Family releases letter from U.S. man imprisoned in Cuba
WASHINGTON – Four years after he was imprisoned in Cuba for illegally bringing communications equipment into the country, former U.S. government subcontractor Alan Gross says his health is declining, his career is destroyed and his heart is broken “from acute homesickness, loneliness and disappointment in my government,” according to a letter his family released Tuesday.
Calling the former Maryland resident a forgotten casualty of Cold War-era animosities between Cuba and the United States, a group of Gross’ supporters rallied Tuesday near the White House, marking the anniversary of his fourth year in a Havana jail and calling on President Obama to facilitate his release.
With the White House behind her, Gross’ wife, Judy, fought back tears while describing her husband’s ordeal to a group of nearly 100 people gathered in Lafayette Park. “Alan has been fading away in a tiny prison cell in Havana, Cuba,” she said. “He is in his cell 23 hours a day. He is in chronic pain and has lost 100 pounds. But by far the worst is that he is losing his spirit.”
The U.S. has repeatedly called for Gross’ freedom, but the requests have been largely ignored by Cuba. In the letter delivered Tuesday to the White House, Alan Gross called for Obama’s “personal involvement.”
Gross, 64, went to Cuba five times with a tourist visa as part of a U.S. Agency for International Development program to promote democracy. He was arrested Dec. 3, 2009, and eventually convicted of providing the small Cuban Jewish community with unauthorized satellite phones and Internet equipment. Accused by Cuban authorities of spying for the U.S., Gross was sentenced to 15 years in prison.
“The idea that he committed acts of espionage against Cuba would be laughable if the results of this ridiculous notion were not so tragic,” said Ron Halber, executive director of the Jewish Community Relations Council of Greater Washington. “Alan is a pawn, and now a victim, in a dysfunctional relationship between the United States and Cuba.”

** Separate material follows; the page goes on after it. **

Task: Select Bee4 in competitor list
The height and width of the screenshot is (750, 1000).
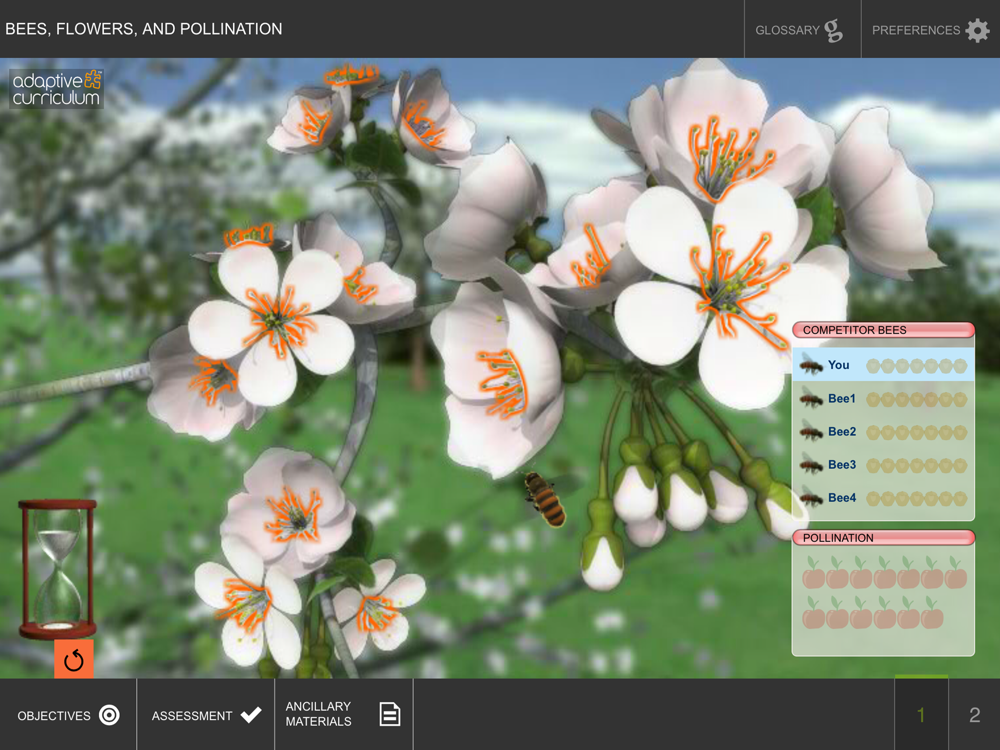Action: pyautogui.click(x=883, y=497)
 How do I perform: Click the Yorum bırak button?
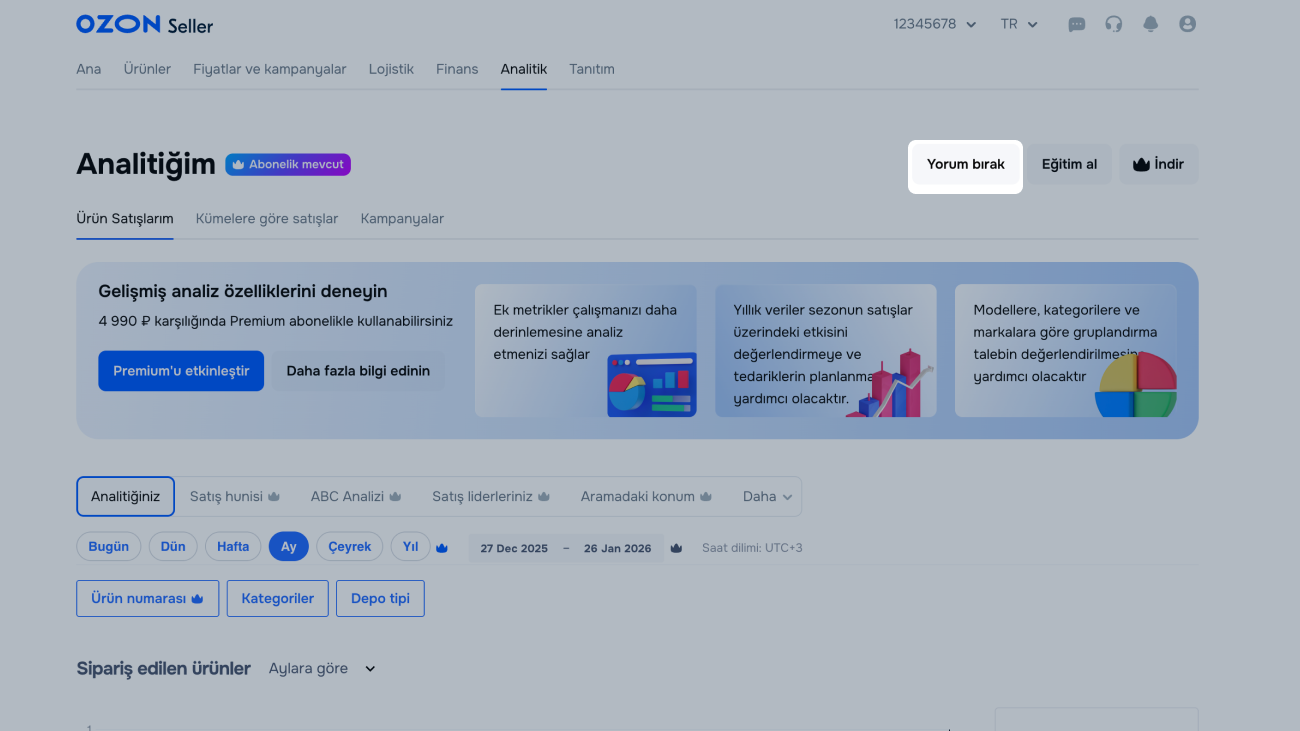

Cuba in the past offered to release Gross in exchange for the release of five Cuban spies who were imprisoned in the U.S.
Secretary of State John F. Kerry said in April that the U.S. had refused such a trade “because there is no equivalency.”
“Alan Gross is wrongly imprisoned,” Kerry said before the House Foreign Affairs Committee in April. “We are trying to work this out on a humanitarian basis. We are not going to trade as if it is a spy for a spy, which they are trying to allege.”
One of the five prisoners, René González, was released in 2011 and returned to Cuba this year.
Gross’ incarceration is “an impediment to more constructive relations” between the U.S. and Cuba, White House Press Secretary Jay Carney said Tuesday. He said Obama had personally engaged foreign leaders about advocating for Gross’ release.